- Interactive map of Santa Fe de Veraguas
- Santa Fe de Veraguas
- Coordinates: 8°30′45″N 81°04′43″W﻿ / ﻿8.51250°N 81.07861°W
- Country: Panama
- Province: Veraguas
- Founded: ~ 1560

Area
- • Land: 145.1 km^{2} (56.0 sq mi)
- Elevation: 430 m (1,410 ft)

Population (2010)
- • Total: 3,047
- • Density: 21/km^{2} (54/sq mi)
- Population density calculated based on land area.
- Time zone: UTC−5 (EST)
- Climate: Am

= Santa Fe, Veraguas =

Santa Fe is the name of the capital of the Santa Fe District in the province of Veraguas in Panama. It has a population of 3200 and lies at an altitude of about 430m. Santa Fe lies close to the continental divide and just 60 km from the Mosquito Gulf at the Caribbean Sea, but is only connected to the Pacific coast with a paved road to the Pan-American Highway and the city of Santiago de Veraguas.

Santa Fe is known throughout Panama for its natural environment. The Santa Fe national park surrounds the town in three directions, measuring 72.636 hectares. The park is home to at least 300 bird species, 300 species of orchids and rare flora and fauna. The Santa Maria River and its tributaries spring from the park. The air quality and forests make the area a popular tourist destination for outdoor activities such as hiking and bird watching.

== History ==

After the Spanish conquests in the Americas, what is now the province of Veraguas was awarded to Columbus’ grandson Luís, who launched several expeditions to subdue the native population and firmly establish control. He sold his rights back to the Spanish crown after the attempts proved unsuccessful. The Spanish crown then established the Province of Veragua and made the Spanish captain Francisco Vázquez, survivor of a dramatic El Dorado expedition, its first governor in 1560. Santa Fe was founded around that time for the purpose of gold mining.

Very little is known about its early days; the town remained isolated until the 1950s, when rebels tried to instigate a Cuba-like revolution in the area. By that time Santa Fe had become dominated by a few powerful families who controlled most of the resources in the valley. Contact with the outside world was severely limited because of the absence of any paved roads, which made it impossible to travel to the much bigger town of Santiago during most of the year.

------------------------------------------------------------------------

STUDY QUESTIONS:
#1 In the Santa Fe, Veraguas article, reproduce the text between "- Elevation: 430" and "Santiago de Veraguas.", inclusive.
#2 According to the Santa Fe, Veraguas article, why was Santa Fe's contact with the outside world severely limited?
#3 List every person named in the Santa Fe, Veraguas article.

PROVIDED DATA:

------------------------------------------------------------------------

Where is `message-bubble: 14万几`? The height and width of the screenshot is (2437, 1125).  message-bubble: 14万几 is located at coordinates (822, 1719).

------------------------------------------------------------------------

SOLUTIONS BY TASK:
#1
- Elevation: 430 m (1,410 ft)

Population (2010)
- • Total: 3,047
- • Density: 21/km^{2} (54/sq mi)
- Population density calculated based on land area.
- Time zone: UTC−5 (EST)
- Climate: Am

= Santa Fe, Veraguas =

Santa Fe is the name of the capital of the Santa Fe District in the province of Veraguas in Panama. It has a population of 3200 and lies at an altitude of about 430m. Santa Fe lies close to the continental divide and just 60 km from the Mosquito Gulf at the Caribbean Sea, but is only connected to the Pacific coast with a paved road to the Pan-American Highway and the city of Santiago de Veraguas.

#2 There were no paved roads. This made it impossible to travel to the much bigger town of Santiago during most of the year.

#3
- Columbus
- Luís (Columbus' grandson)
- Francisco Vázquez